Ela é muito árdua porque proporciona sofrimentos, decepções e tarefas
impossíveis. A tarefa impossível de que Freud está falando é a busca incansável
que o homem empreende para alcançar a felicidade, busca solitária que cada um
deve empreender porque sua solução não vale para os demais.
E,
citando Frederico II, o imperador da Prússia – “em meu Estado, cada homem pode
salvar-se a sua própria maneira” – marca sua posição: cada um procura ser feliz
a seu modo. Nesse texto que estou citando, Mal-estar na civilização, diz
que isso é contra os valores religiosos, pois a religião restringe essa
escolha, impondo a todos o mesmo caminho.
Para
Freud, a busca da felicidade é a busca do prazer, propósito do aparelho
psíquico desde o início. Mas este projeto de ser feliz está em desacordo com o
mundo. A civilização impõe limites à satisfação pulsional e o sujeito tem
hostilidade para com “a civilização pela pressão que ela exerce, pela renúncia
da pulsão” (p. 26, O futuro de uma ilusão).
Os
homens não são seres gentis que desejam amar e ser amados, e que, no máximo,
usam a agressão quando atacados, “são criaturas entre cujos dotes pulsionais
deve-se levar em conta uma poderosa quota de agressividade”. É Freud citando
Plauto: o homem é o lobo do homem.
Os
ideais culturais visam unir os membros da comunidade, vincula-los por meio de
uma meta comum, evitando que eles se destruam ou destruam os seus semelhantes.

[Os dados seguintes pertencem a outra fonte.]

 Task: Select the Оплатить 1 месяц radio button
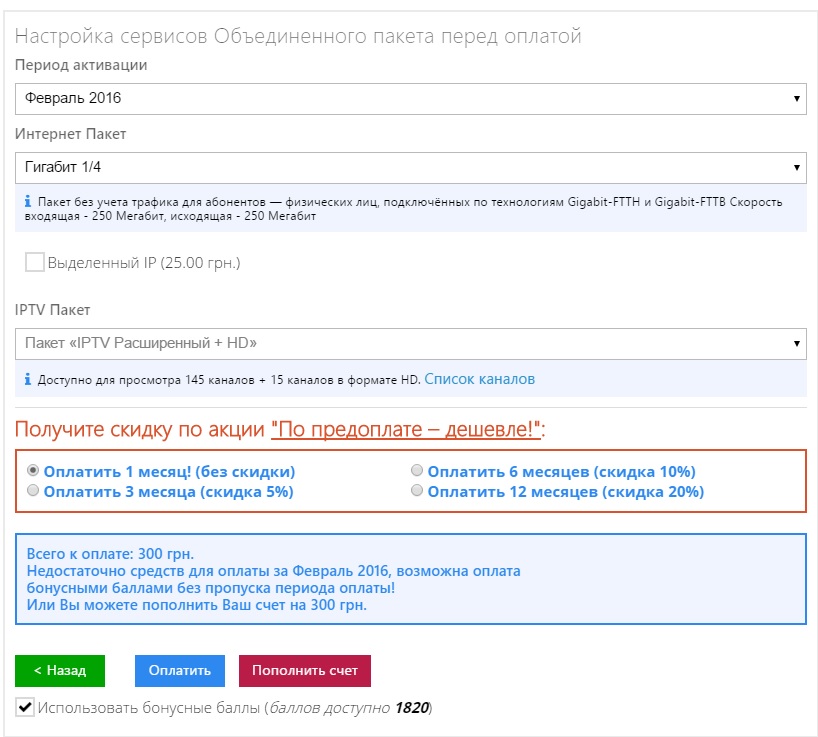click(x=34, y=471)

E, claro, nesses ideais também encontrarão satisfação narcísica. Estas três
formas de unir os homens são a religião, a arte e a ciência.
A
religião faz parte destes apoios para tornar tolerável o desamparo humano. Mas
Freud a coloca como uma ilusão, um véu que barra a castração, na medida que faz
existir um ser onipotente, o pai primevo, que Freud teoriza em Totem e Tabu. A
existência desse Um pai, Deus, que tudo pode, permite aos seres humanos dar um
sentido a morte, ao sexo, a vida. Enfim, diante das erupções do real, há alguém
que sabe, que traça o destino dos homens.
Porém,
Freud apostava queda do poder da religião, afinal “os seres humanos não podem
permanecer crianças para sempre. Têm de, por fim, sair para a vida hostil” (p.
64).
O
trabalho de Eros é unir os homens em famílias, raças, povos, nações e numa
única unidade, a humanidade. E Eros se digladiaria com a pulsão de destruição.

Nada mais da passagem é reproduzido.